L’école secondaire se termine en 11e année en Ukraine, et les deux garçons se préparaient aux études postsecondaires avant la guerre. Maintenant, ils passeront plus de temps au secondaire ; ils sont inscrits à l’école St. Joseph-Scollard Hall et s’en disent satisfaits jusqu’à présent. Puis ils considéreront la prochaine étape : Kaminskyi veut étudier en informatique et Adilov voudrait devenir maître de karate.

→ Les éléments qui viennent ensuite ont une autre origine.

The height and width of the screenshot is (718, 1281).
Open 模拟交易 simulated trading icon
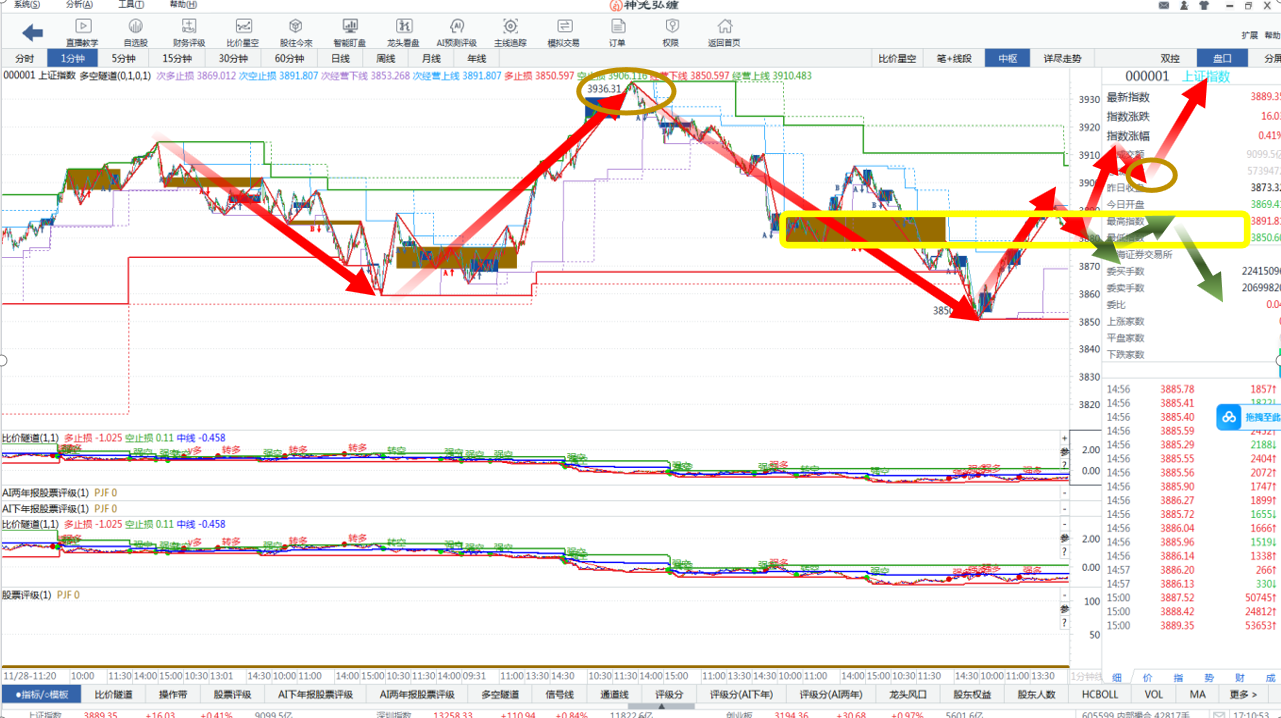point(564,32)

La famille d’accueil, qui ne voulait pas être identifiée dans le journal, peut leur fournir l’essentiel grâce aux cinq contributeurs, mais la Dre Morrison voudrait que les ados puissent poursuivre des activités stimulantes pendant qu’ils sont là. Jusqu’à présent, elle dit que la communauté est généreuse : des amis oculiste, dentiste et coiffeur ont tous offerts des services gratuits aux garçons. Merna Nesbitt, ancienne résidente des condos près de l’hôpital, a fait don d’une somme reçue comme cadeau d’anniversaire.

Il y a aussi des gestes de solidarité. Des nouveaux voisins, qui habitaient autrefois Sudbury où la population ukrainienne est considérable, ont apporté des pierogis et du bortsch. «Les Canadiens sont très attentionnés et gentils,» exprime Adilov.

Ce que les garçons veulent que les gens retiennent de leur vécu, c’est que la guerre est terrible et qu’elle brise des vies. Mais surtout, ils demandent que les gens continuent à soutenir leur pays. «Croyez en l’Ukraine,» implorent-ils.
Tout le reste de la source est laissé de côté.